[Dataset entries]

● ● ● ●

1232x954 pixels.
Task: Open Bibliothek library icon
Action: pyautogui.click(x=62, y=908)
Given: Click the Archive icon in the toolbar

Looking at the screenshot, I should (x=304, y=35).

● ● ● ●

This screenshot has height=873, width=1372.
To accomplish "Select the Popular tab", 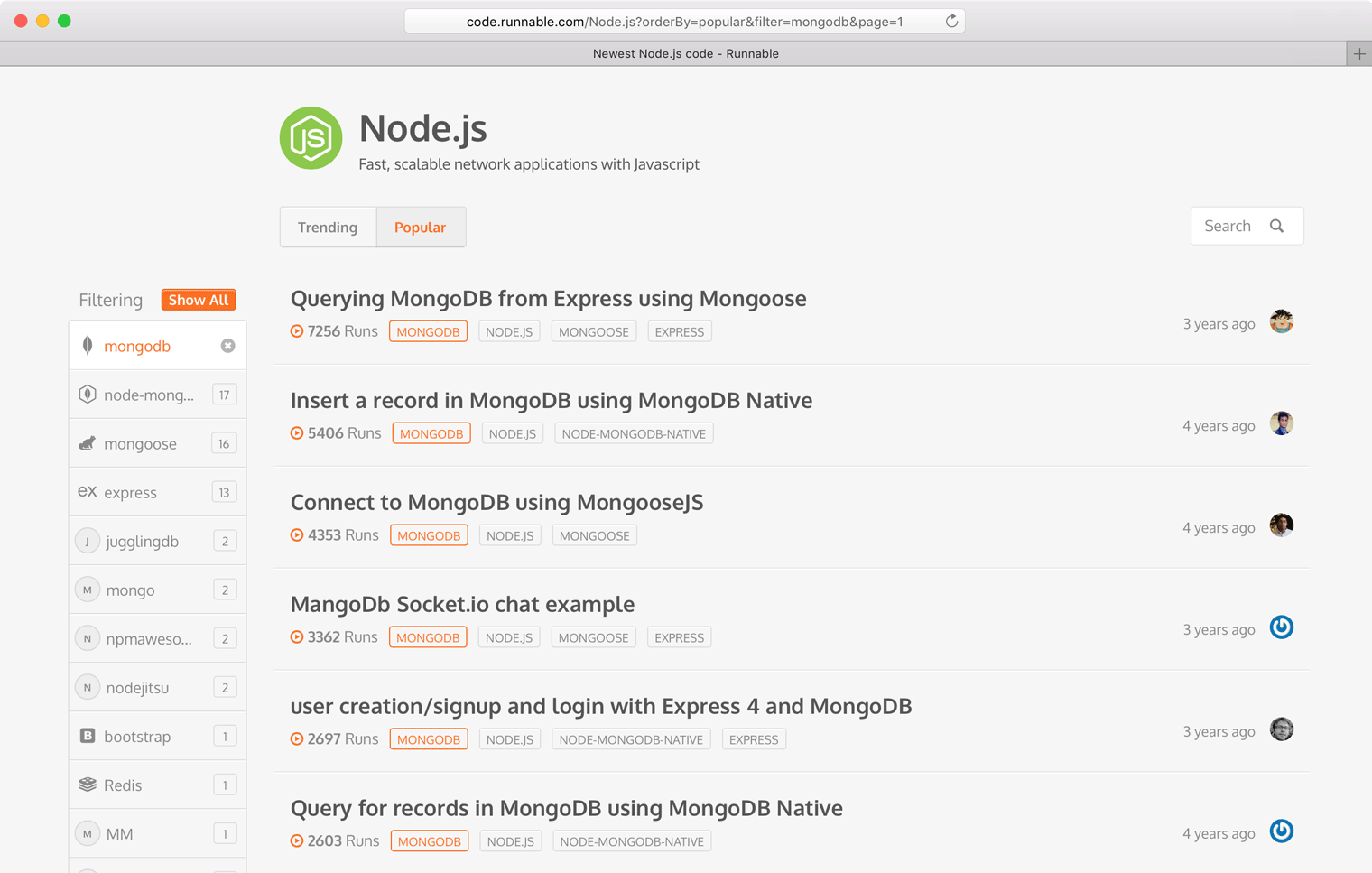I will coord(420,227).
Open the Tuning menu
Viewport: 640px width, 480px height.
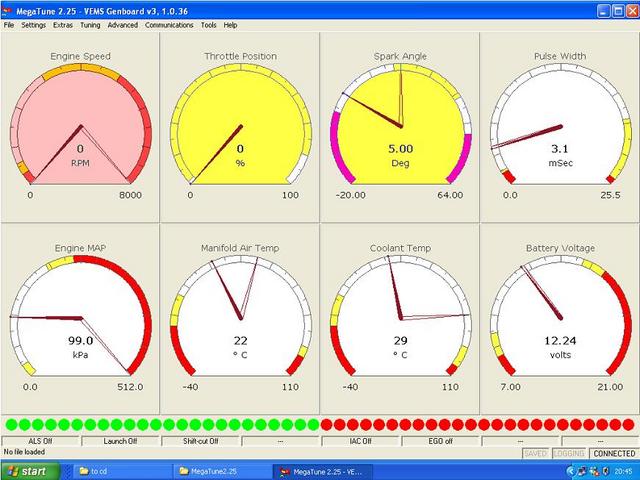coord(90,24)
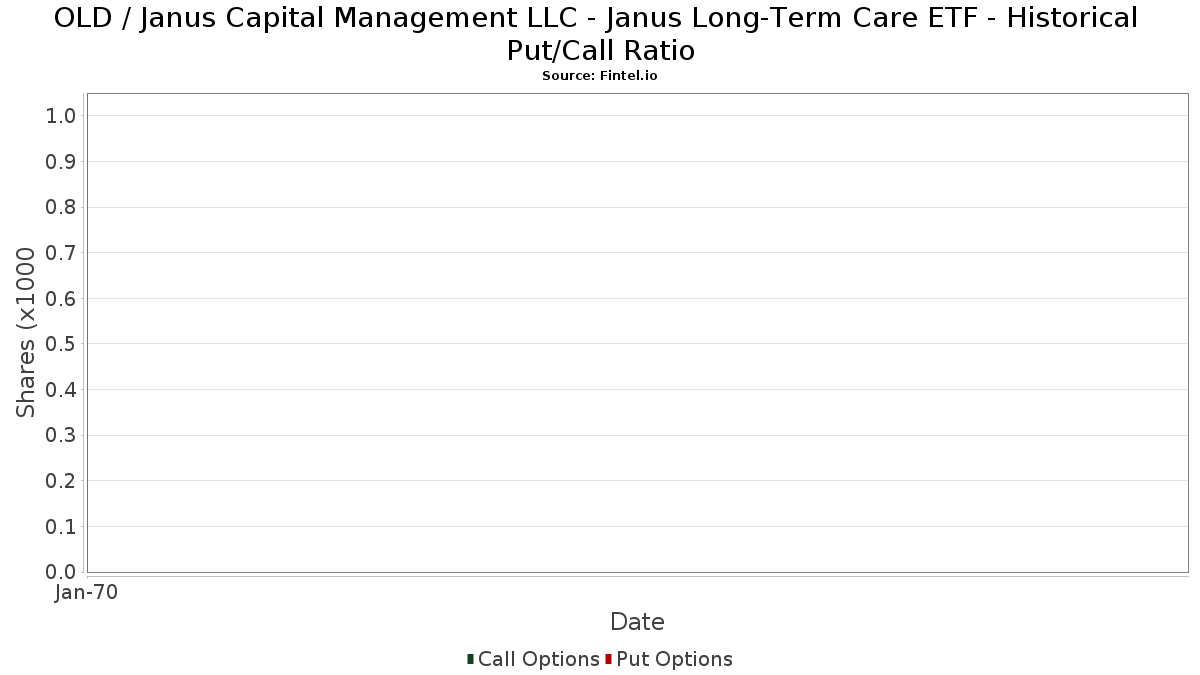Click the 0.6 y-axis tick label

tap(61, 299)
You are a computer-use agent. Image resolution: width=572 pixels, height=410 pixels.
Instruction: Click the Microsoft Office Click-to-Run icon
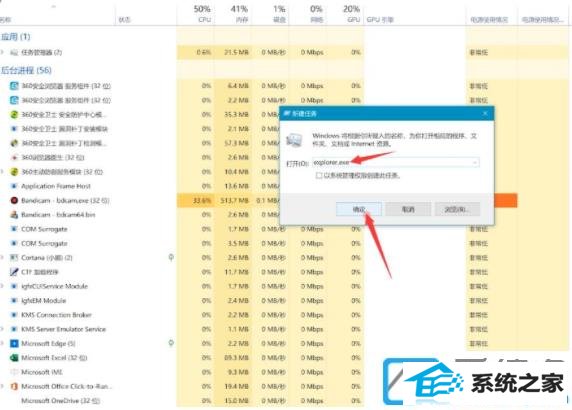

● ● ● ●

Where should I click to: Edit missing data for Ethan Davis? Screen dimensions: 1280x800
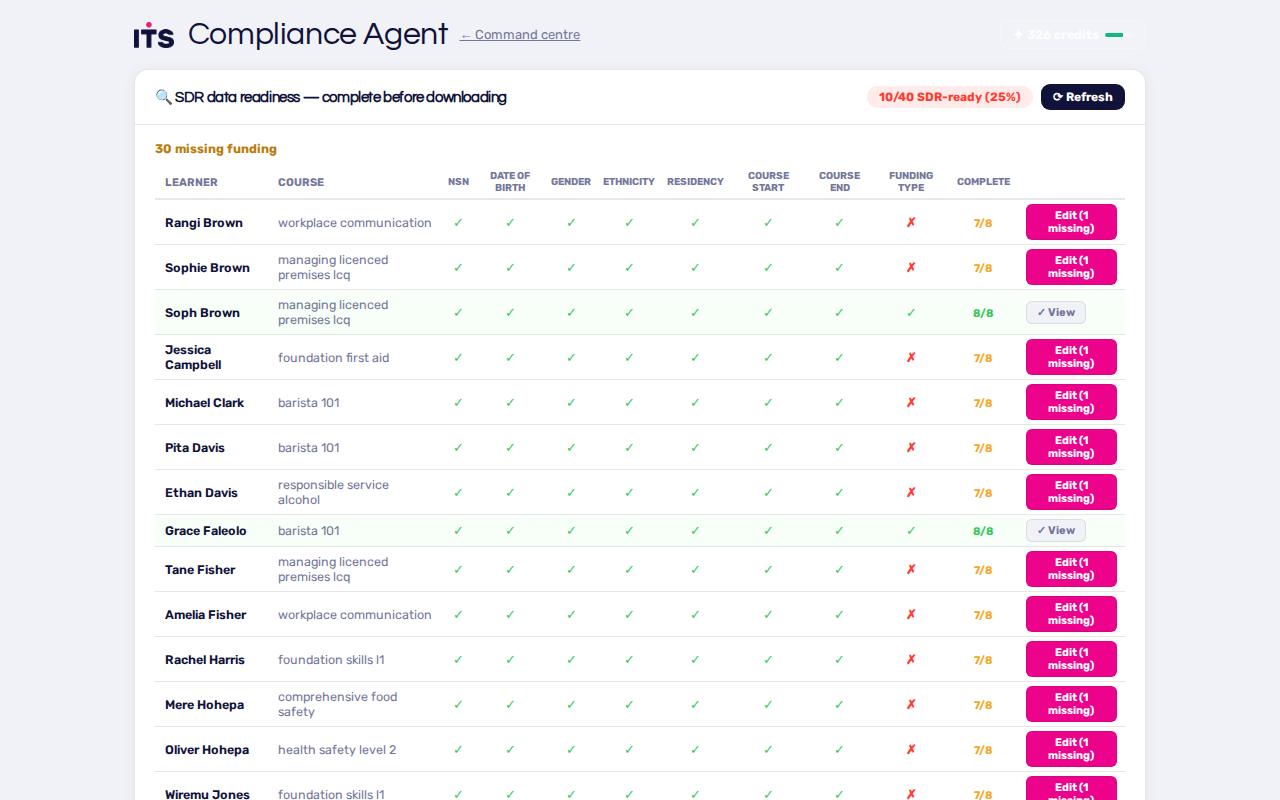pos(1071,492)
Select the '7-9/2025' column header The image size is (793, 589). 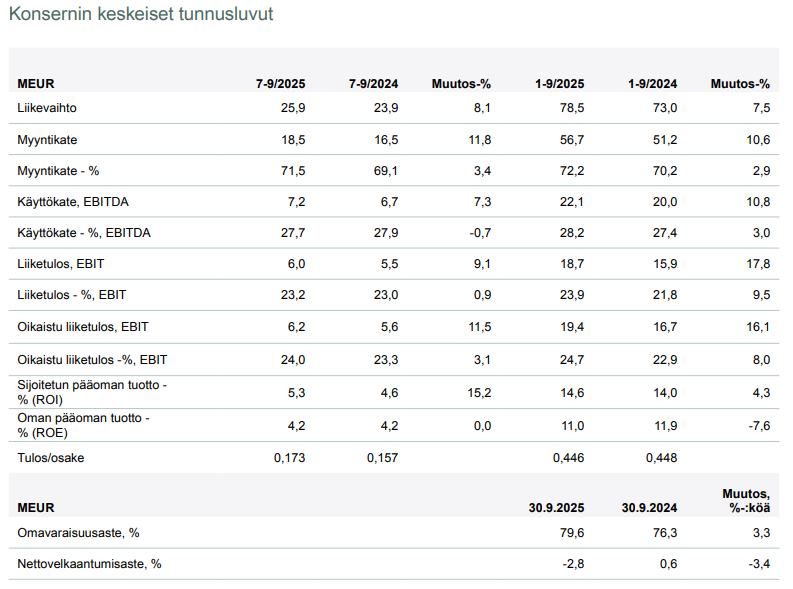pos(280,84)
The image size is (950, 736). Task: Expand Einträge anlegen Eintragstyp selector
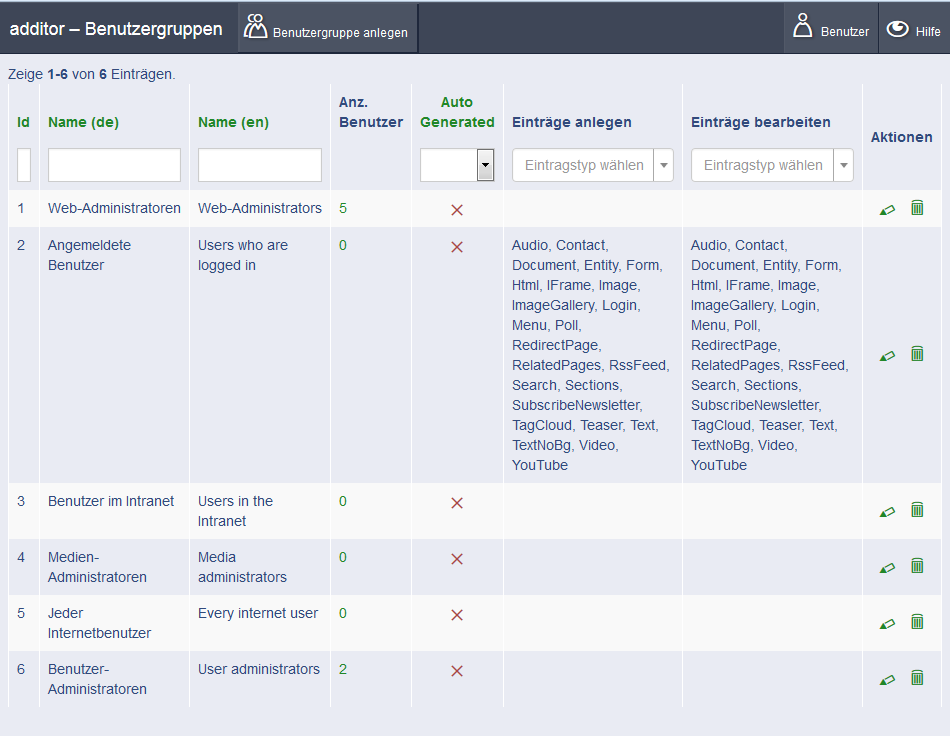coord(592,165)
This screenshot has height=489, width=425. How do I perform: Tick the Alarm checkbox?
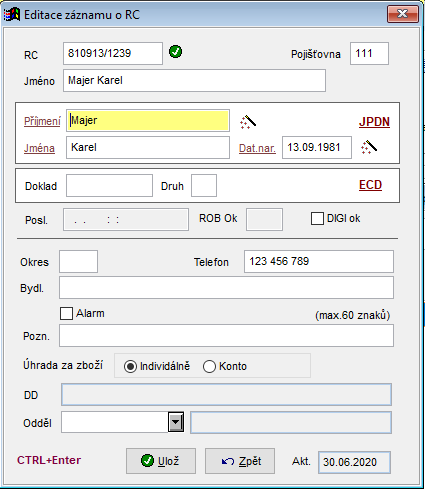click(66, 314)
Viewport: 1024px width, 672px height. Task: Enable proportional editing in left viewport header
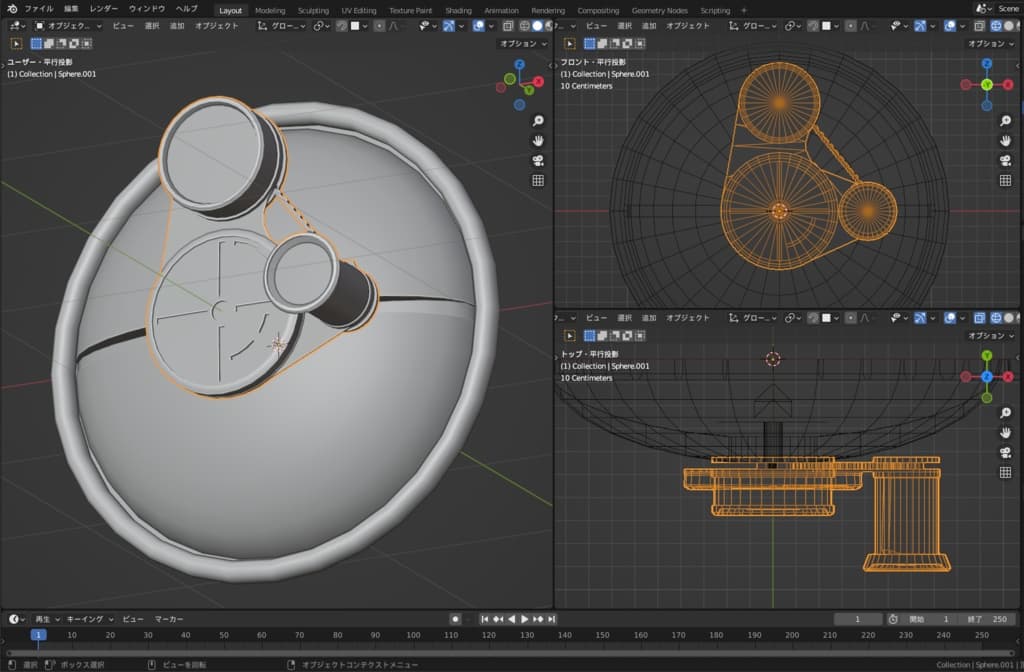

● ● ● ●

Keep to the lines above from the line with "The image size is (950, 736)." to the line with "Viewport: 1024px width, 672px", and set down exactly those, inclusive, with nothing else and every picture left out.

The image size is (950, 736). Task: Expand Einträge anlegen Eintragstyp selector
coord(592,165)
This screenshot has height=489, width=425. How do I perform: Tick the Alarm checkbox?
click(66, 314)
Viewport: 1024px width, 672px height. Task: Enable proportional editing in left viewport header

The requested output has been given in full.